═════ Provided records

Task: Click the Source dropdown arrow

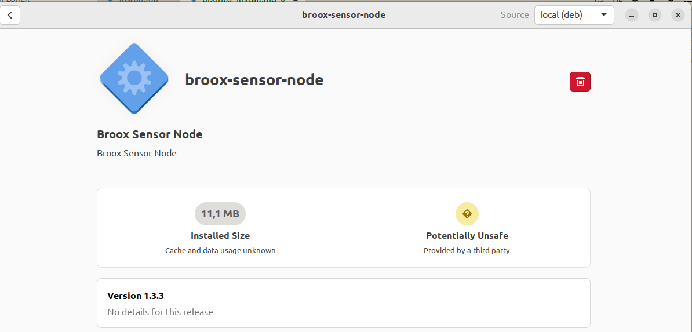Action: click(604, 15)
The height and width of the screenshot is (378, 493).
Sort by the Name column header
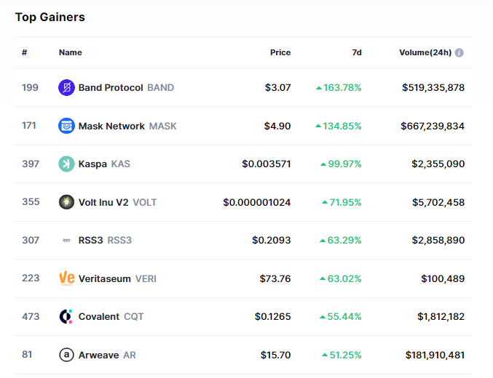point(70,52)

══════════

• **Description of the task**
Reproduce the material above word for word, leaving out the pictures.

• **Task result**
Task: Click the Source dropdown arrow

Action: click(604, 15)
The height and width of the screenshot is (378, 493).
Sort by the Name column header
point(70,52)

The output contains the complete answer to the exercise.